---------- Given information

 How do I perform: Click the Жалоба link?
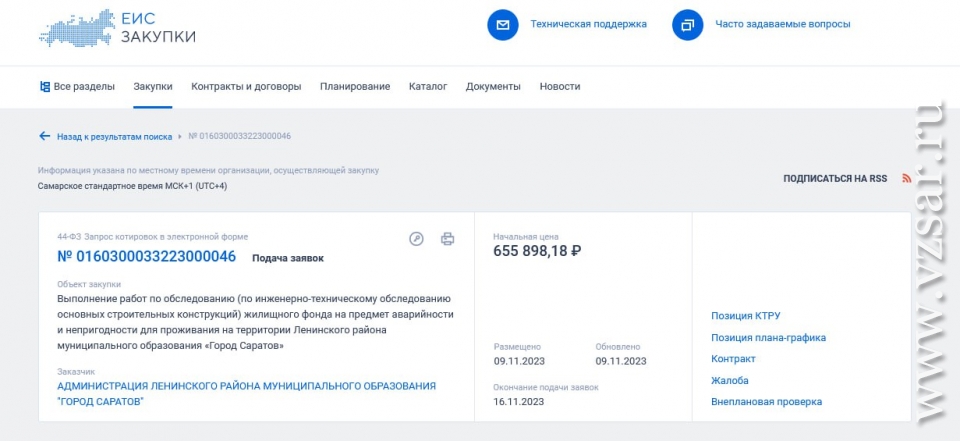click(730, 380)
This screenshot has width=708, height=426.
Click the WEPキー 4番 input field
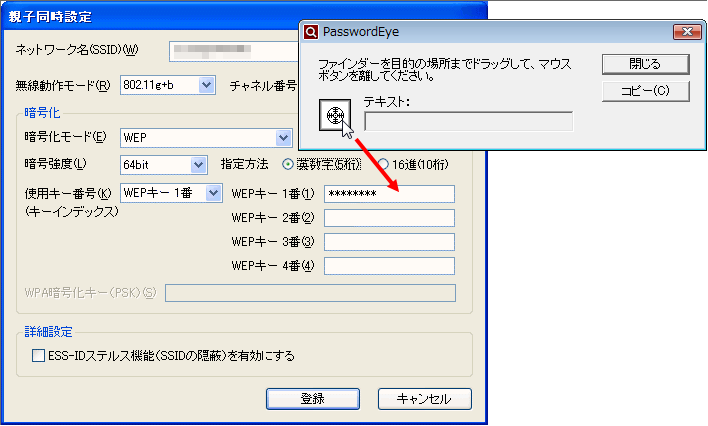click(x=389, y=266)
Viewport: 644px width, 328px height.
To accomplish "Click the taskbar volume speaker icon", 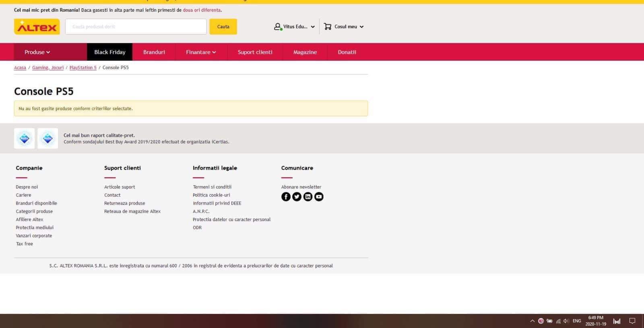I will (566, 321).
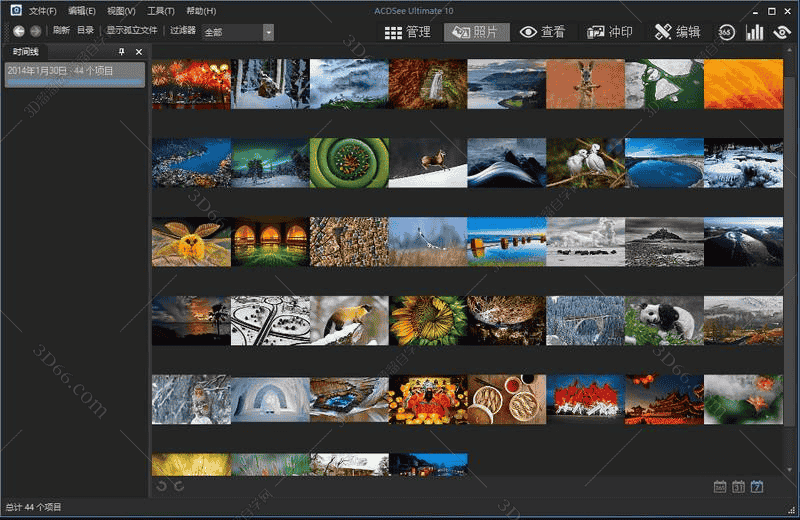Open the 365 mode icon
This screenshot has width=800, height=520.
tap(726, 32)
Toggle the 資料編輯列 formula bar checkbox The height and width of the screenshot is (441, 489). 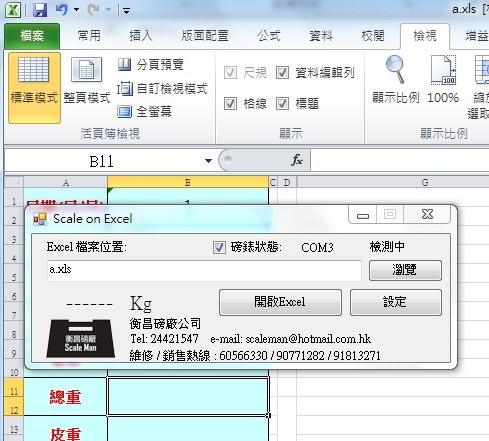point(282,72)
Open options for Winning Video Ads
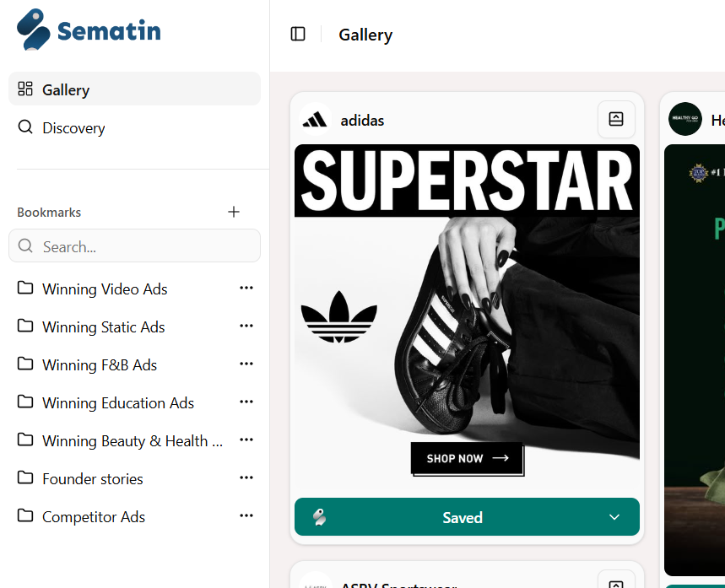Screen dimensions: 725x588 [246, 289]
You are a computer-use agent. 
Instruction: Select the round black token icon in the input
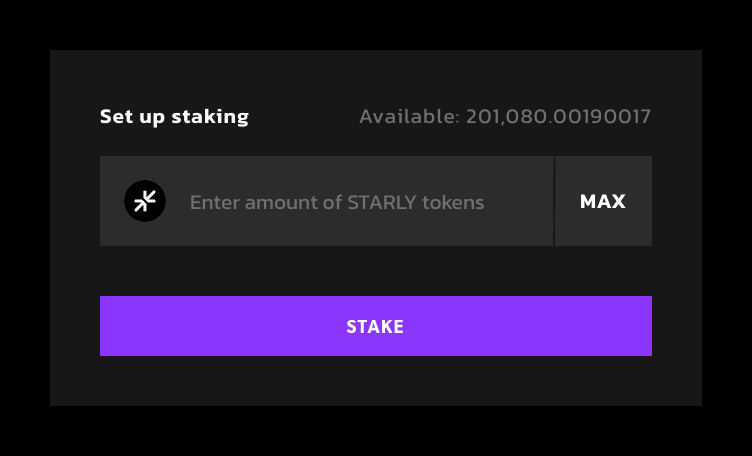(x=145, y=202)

--------------------
---------- Given information

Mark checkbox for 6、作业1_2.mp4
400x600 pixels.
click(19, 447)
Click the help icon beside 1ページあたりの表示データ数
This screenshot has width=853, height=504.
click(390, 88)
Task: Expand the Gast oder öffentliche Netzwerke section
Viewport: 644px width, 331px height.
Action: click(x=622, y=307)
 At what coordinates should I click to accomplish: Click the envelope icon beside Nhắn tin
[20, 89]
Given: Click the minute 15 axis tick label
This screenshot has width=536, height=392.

--------------------

■ Task details: For this exercise, please output exactly the lines above starting at the line with "At what coordinates" and ending at the line with "This screenshot has width=536, height=392.", ends included.

■ Result for this task:
 At what coordinates should I click to accomplish: Click the envelope icon beside Nhắn tin
[20, 89]
Given: Click the minute 15 axis tick label
This screenshot has width=536, height=392.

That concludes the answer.